One of the reasons I was so excited to work on the ‘We Mak’em’ Sunderland Shipbuilding archives project was the opportunity it gives me to catalogue and make accessible large quantities of unlisted documents that have never been available to the public before. However, the project also requires me to look at a large number of shipyard records that were listed many years ago. These early lists have been available to researchers for over twenty years and in many cases the quality is very good. It’s become clear, though, that inaccuracies in some of the old lists could be preventing researchers from unlocking the full potential of these collections.
I’m currently cataloguing the records of the firm, Short Brothers, whose shipyard was based at Pallion. During this work I recently came across two boxfiles of papers that were previously listed as ‘papers concerning liquidation of the Nitrate Producer’s Steamship Company, 1896-1919’. Judging by that description I wasn’t expecting the contents of the files to be particularly exciting. On closer inspection, though, I discovered that they were far more interesting than the original description suggested.
The boxfiles actually contain a lengthy series of correspondence between Short Brothers and the company Lawther, Latta & Co. Ltd, covering the period 1896-1919. Lawther, Latta & Co. managed a number of shipping companies, including the Nitrate Producers Steamship Company Ltd, and most of their cargo vessels were built by Short Brothers. The Short family were also major shareholders in shipping companies managed by the firm. These links between the two firms were strengthened even further in 1896 through the marriage of John Latta and Ada Mary Short, daughter of John Young Short.
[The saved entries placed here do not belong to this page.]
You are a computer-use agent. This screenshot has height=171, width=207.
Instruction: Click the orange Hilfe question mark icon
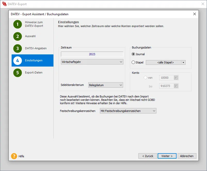click(x=14, y=156)
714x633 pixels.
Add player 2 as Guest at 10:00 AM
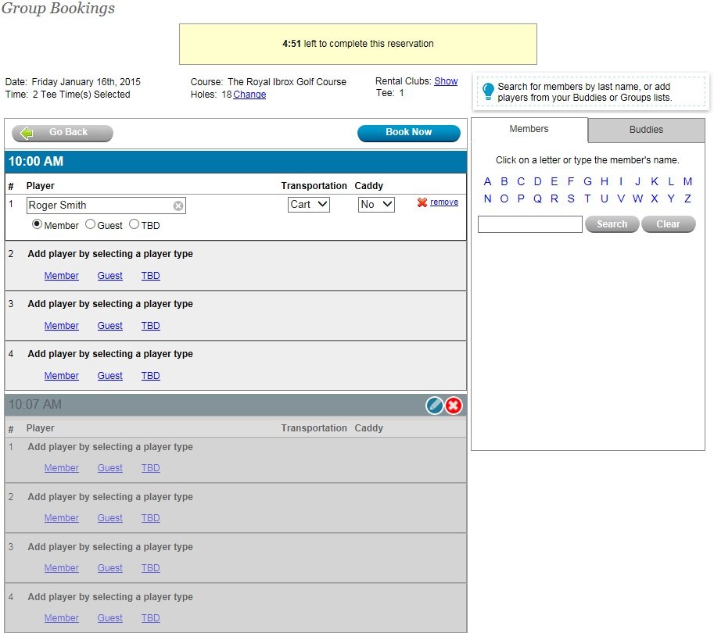109,276
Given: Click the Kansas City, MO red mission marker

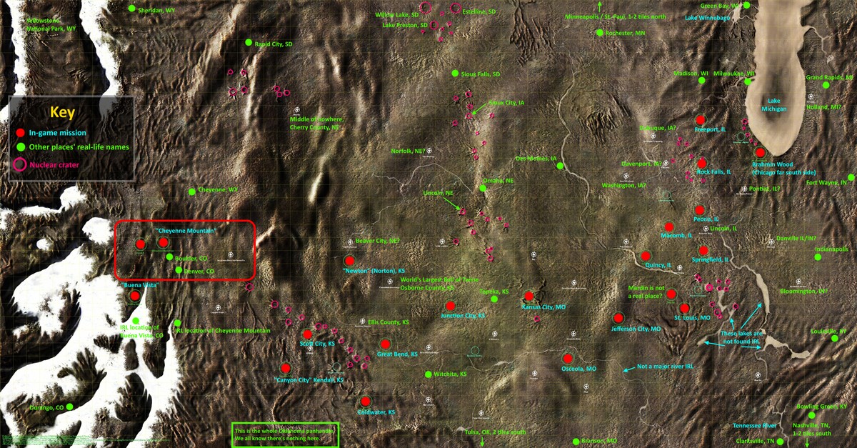Looking at the screenshot, I should 528,297.
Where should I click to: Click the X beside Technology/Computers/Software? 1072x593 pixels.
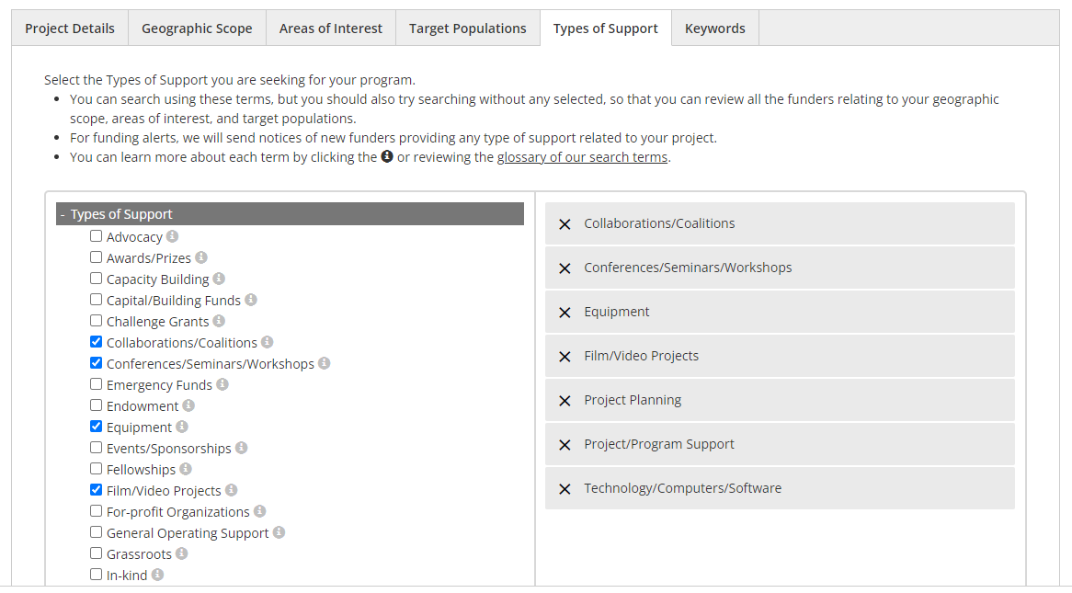click(565, 489)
Most of the correspondence in the two boxfiles is between John Latta (later Sir John Latta after his knighthood in 1920) and the leading members of Short Brothers, namely John Young Short, Joseph Short and Thomas S. Short. The correspondence is mainly concerned with business affairs, which is very interesting in itself, but it also gives a unique insight into the personal lives of the correspondents, their families and their social circles. This mixture of business and pleasure makes the letters particularly fascinating and gives you a real sense that you have stepped into their world.
Perhaps reflecting the formality of the times, Latta’s letters to his father-in-law are always addressed to ‘My dear Mr Short’. The letters often refer to home and social life, including details of visits and family illnesses. Indeed the last letter by John Young Short was written on 24 January 1900, the day he died, and is particularly poignant as it discusses influenza passing through his household.
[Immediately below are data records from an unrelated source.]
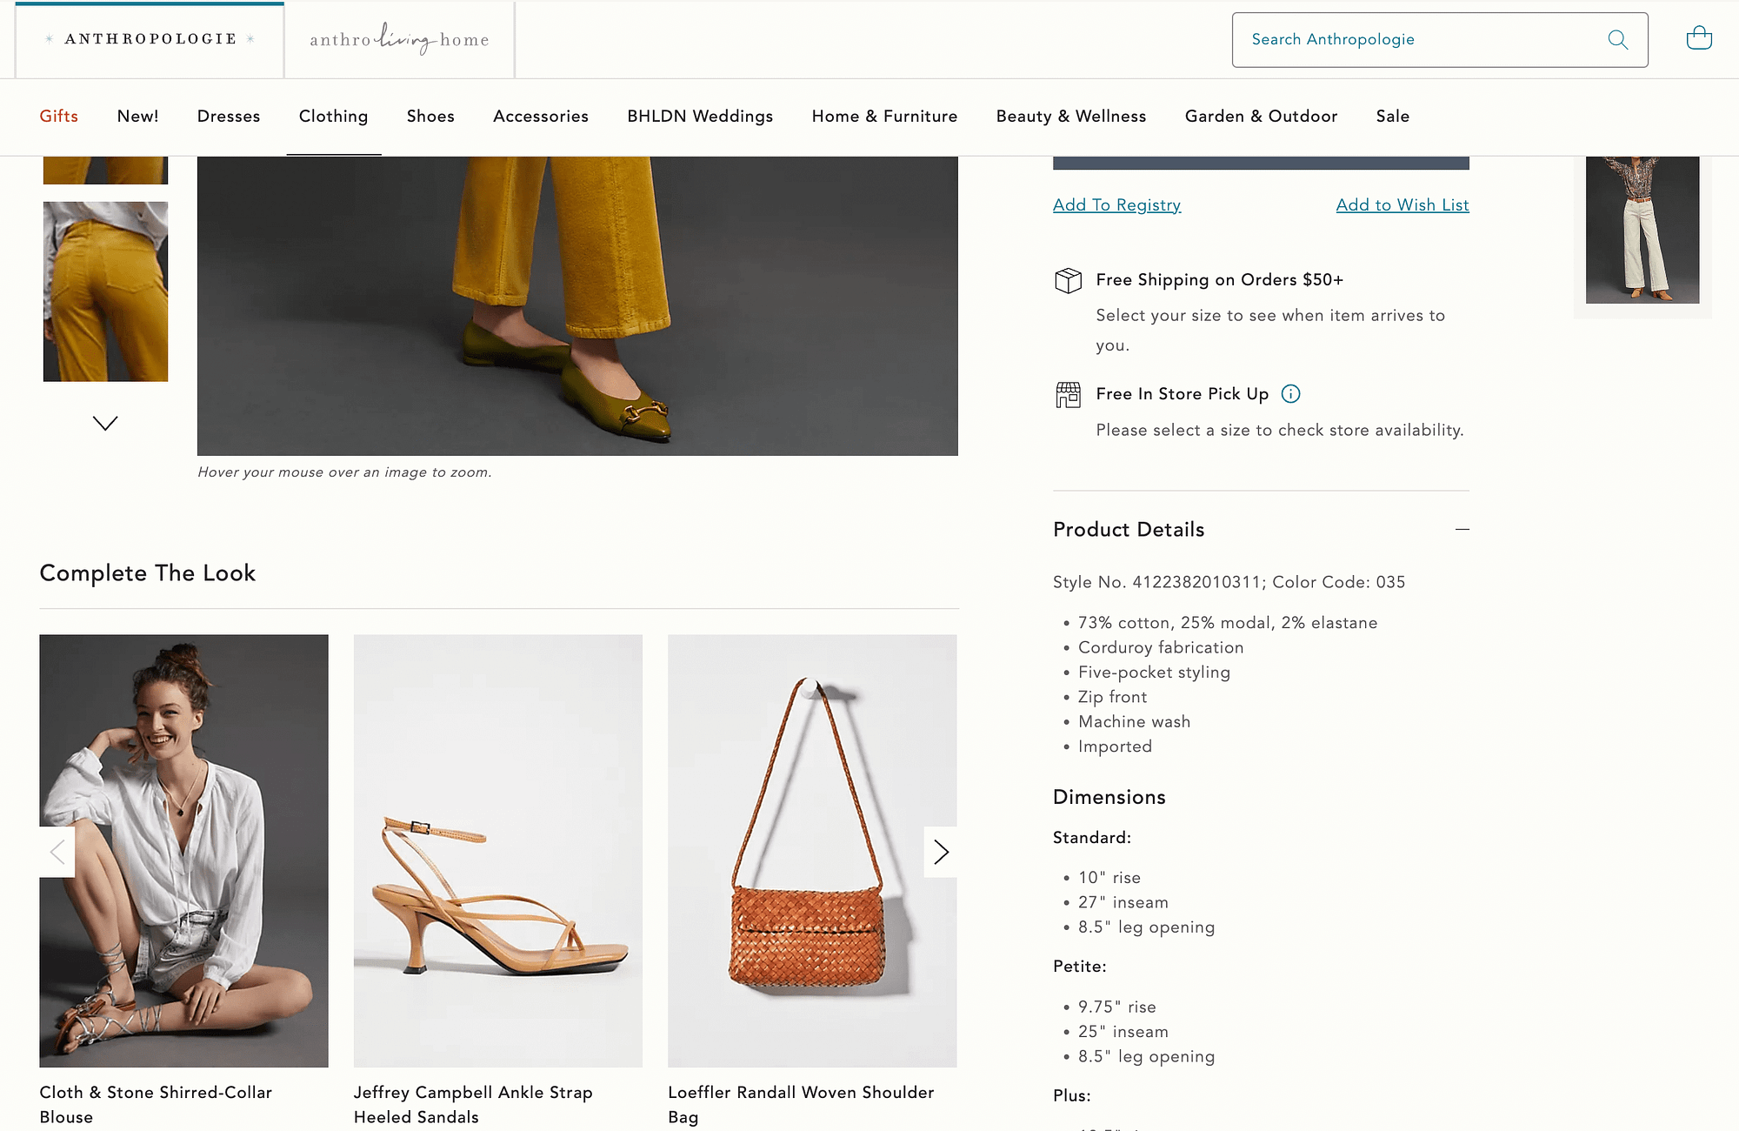Click the yellow corduroy pants product thumbnail

pos(104,289)
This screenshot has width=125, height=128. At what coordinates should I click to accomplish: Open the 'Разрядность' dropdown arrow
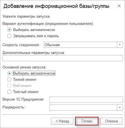(120, 108)
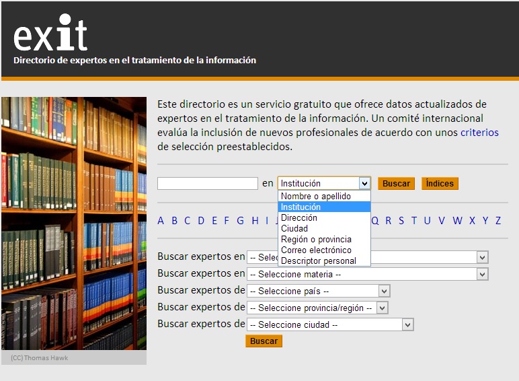Go to letter Z in alphabet index
519x381 pixels.
498,221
The correspondence often relates to vessels built by Short Brothers for Lawther, Latta & Co. There are also lots of references to Short Brothers affairs, including a legal dispute between the shipbuilders and one of their customers, the shipping company British Maritime Trust Ltd. This dispute concerned the quality of workmanship on the vessel ‘Cebriana’ and in a letter of 24 November 1900 to Joseph Short, Latta refers to rumours “… that there was an impression on the market that your men were not equal to the best workmen on the East Coast”.
John Latta’s close family links meant that he could write with a frankness that other correspondents might not dare. As an influential figure in the shipping industry he was also in a position to discover and report information of real interest.
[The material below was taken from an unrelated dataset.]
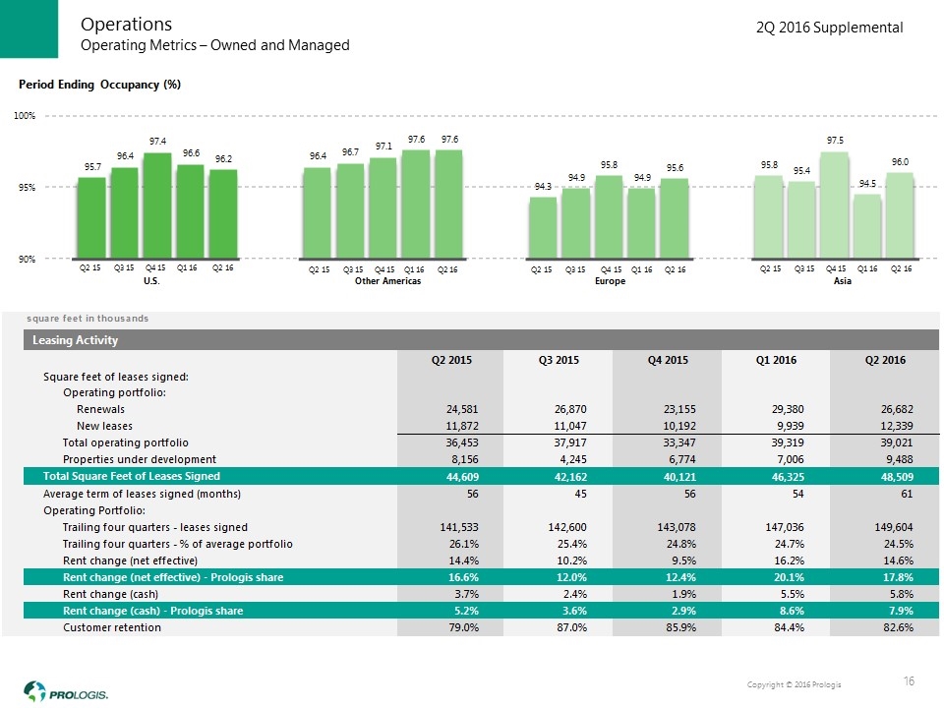Click the Asia Q1 16 bar labeled 94.5

pos(867,226)
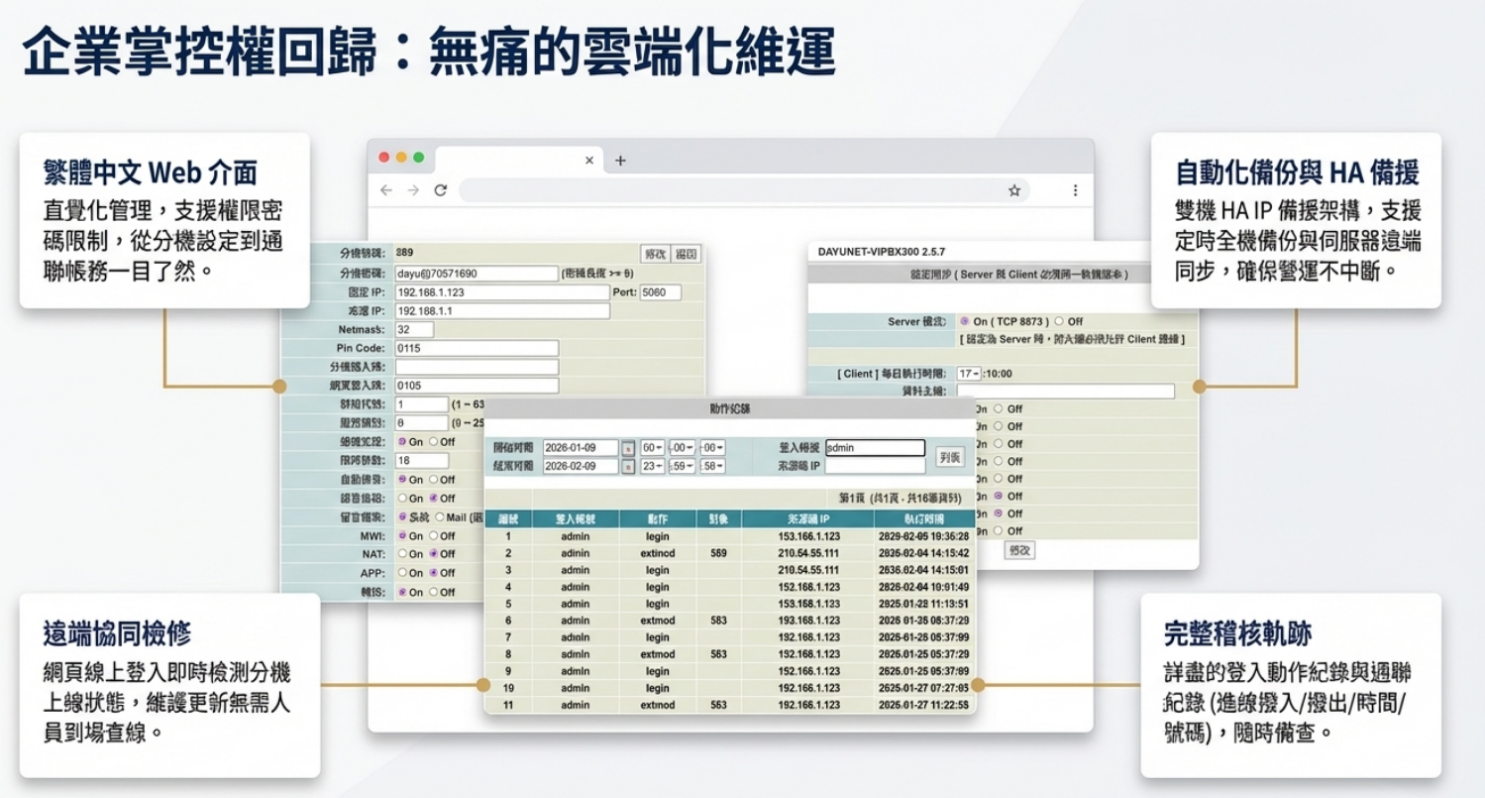Image resolution: width=1485 pixels, height=798 pixels.
Task: Click the browser back arrow
Action: point(386,190)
By far the most prolific correspondents are Latta and his brother-in-law, Thomas S. Short. The tone in these letters is relaxed and informal. The letters mainly discuss the business affairs of Short Brothers and the Nitrate Producers Steamship Company Ltd. However, there are also many references to the progress and conduct of the First World War, especially the heavy shipping losses inflicted by German submarines and the difficulties faced by shipbuilders. Typical of these letters is one by Latta of 13 December 1916 in which he states:
“I am rather disposed to agree with you that the country is now ready to accept any form of dictatorship which on its face appears to favour a policy likely to assist in winning the war.”
Thomas Short in his letter of 20 December 1916, while condemning Government policy as “like Socialism gone mad”, felt as regards the War “if we can only keep up the pressure more than we have then we have them absolutely beaten”.
These two boxfiles of correspondence should be of interest to a wide variety of researchers. They are far more exciting than their original description suggested and I hope that their new description, when it goes live in our online catalogue, will raise their profile and make them accessible to all interested parties.